TUGAS TERTULIS
A. Menurut artikel tentang tenis Indonesia ini, berapa gelar turnamen internasional Men's Futures yang diraih Justin Barki?
B. Salin dengan persis bagian artikel tentang tenis Indonesia, dimulai dari "Jakarta (ANTARA News)" dan berakhir di "yang begitu-begitu saja.".
C. Teruskan artikel tentang tenis Indonesia ini mulai dari kalimat sesudah bagian terakhir yang tersedia.

KUTIPAN PILIHAN
:::::

Jakarta (ANTARA News) - Jihadul Akbar yang mungkin merupakan istilah awam, namun umum didengar sebagian besar umat muslim di manapun berada.

Walau banyak penafsirannya, dua kata dari bahasa Arab yang lekat dengan pesan-pesan keagamaan Islam ini, secara umum bisa diartikan sebagai perjuangan dengan sungguh-sungguh dalam skala besar.

Jihadul Akbar, rasa-rasanya relevan dan harus dilakukan oleh insan tenis Indonesia, jika tak mau berputar dalam keadaan yang begitu-begitu saja.

Bukan dalam perjuangan menyoal keyakinan dalam hubungan manusia dengan sang penciptanya, tapi dalam perjuangan untuk meraih prestasi yang selama ini jarang lagi diperlihatkan tenis Indonesia.

Bagaimana tidak, setelah masa kejayaan tenis Indonesia pada medio 1970-an hingga 1990-an akhir yang mampu berbicara banyak di tingkat kawasan Asia bahkan dunia, baik kategori beregu ataupun perorangan, prestasi Indonesia dalam olahraga tepok bola karet ini cenderung menurun.

Selain Justin Barki yang memperoleh lima gelar turnamen Internasional Men's Futures dengan hadiah total 15 ribu dolar AS yang empat di antaranya didapatkan bersama petenis andalan tanah air, Christopher Rungkat, praktis prestasi punggawa tenis Indonesia bisa dibilang "melempem".

Di sektor perorangan, para pemain tunggal Indonesia kerap kali terhenti di putaran pertama babak utama dan sangat sedikit yang langsung masuk main draw.

:::::

BAHAN YANG DIBERIKAN
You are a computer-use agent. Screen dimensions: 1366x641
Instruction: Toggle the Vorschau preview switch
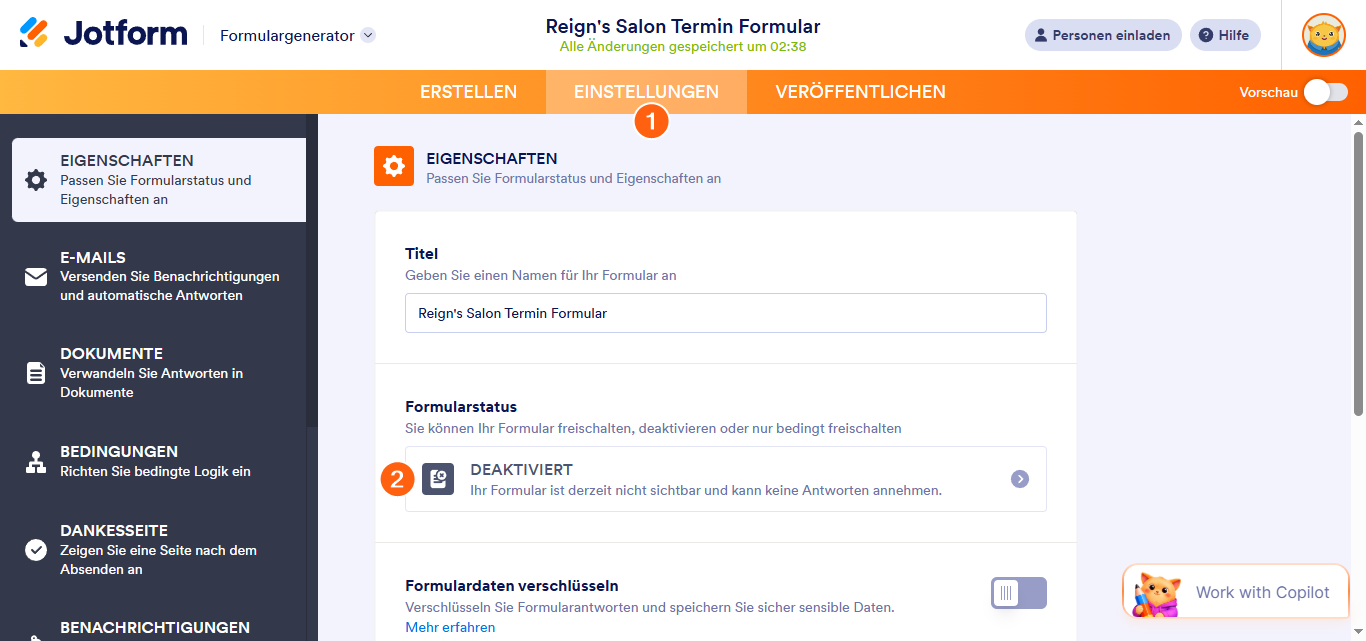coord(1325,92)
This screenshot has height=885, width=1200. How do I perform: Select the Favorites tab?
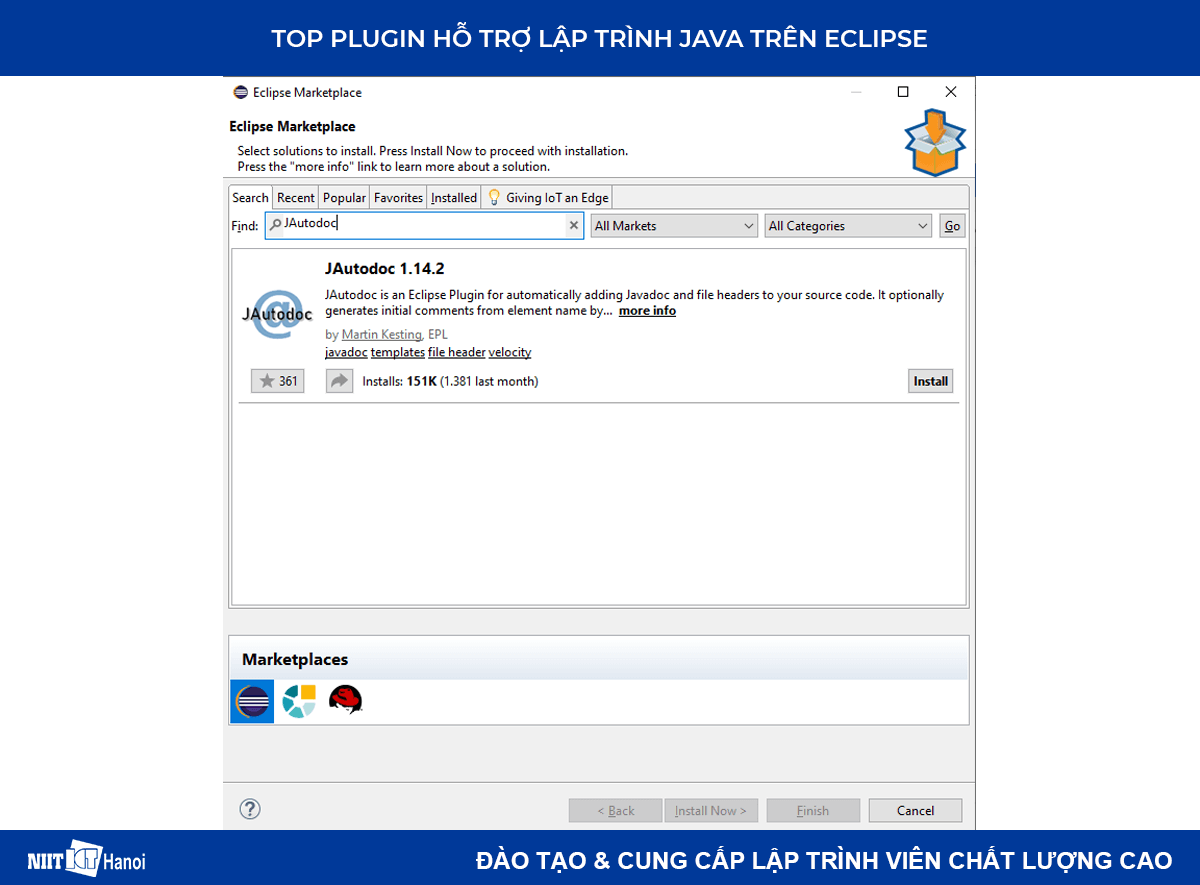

:::::

KUMPULAN JAWABAN
A. Lima gelar.

B.
Jakarta (ANTARA News) - Jihadul Akbar yang mungkin merupakan istilah awam, namun umum didengar sebagian besar umat muslim di manapun berada.

Walau banyak penafsirannya, dua kata dari bahasa Arab yang lekat dengan pesan-pesan keagamaan Islam ini, secara umum bisa diartikan sebagai perjuangan dengan sungguh-sungguh dalam skala besar.

Jihadul Akbar, rasa-rasanya relevan dan harus dilakukan oleh insan tenis Indonesia, jika tak mau berputar dalam keadaan yang begitu-begitu saja.

C.
Di sektor beregu, tim putri terus-menerus tertahan di Grup II zona Asia/Oseania Piala Fed sejak tahun 2015. Akan tetapi ini lebih baik dari prestasi tim putra di Piala Davis yang tak bisa beranjak dari Grup II Zona Asia/Oseania sejak tahun 2014 lalu.

Tim Indonesia selalu tak meraih hasil baik sejak tahun 2014, bahkan lebih parah, dalam dua edisi terakhir (2017 dan 2018), Merah Putih selalu tumbang di putaran pertama, oleh negara yang secara historis bisa dibilang lebih lemah dari Indonesia, yakni Filipina, hingga harus memainkan laga babak relegation playoff atau playoff degradasi.


Habis lagi di Davis

Pada tahun 2018, Indonesia yang sengaja menurunkan petenis-petenis muda, Anthony Susanto (20), M. Rifqi Fitriadi (18), M. Althaf Dhaifullah (17) dan Justin Barki (17), berharap besar pada David Agung Susanto (26) yang paling senior sekaligus berpengalaman bermain di Piala Davis.

Di dua hari pertandingan Piala Davis melawan Filipina di Lapangan Tenis Terbuka, Senayan, Jakarta, pada 3-4 Februari 2018 itu, memang terbukti, hanya David yang turun dalam tiga pertandingan, serta bisa memberikan satu-satunya poin bagi Merah Putih dengan menundukan Jeson Patrombon 6-2, 7-5 di hari pertama.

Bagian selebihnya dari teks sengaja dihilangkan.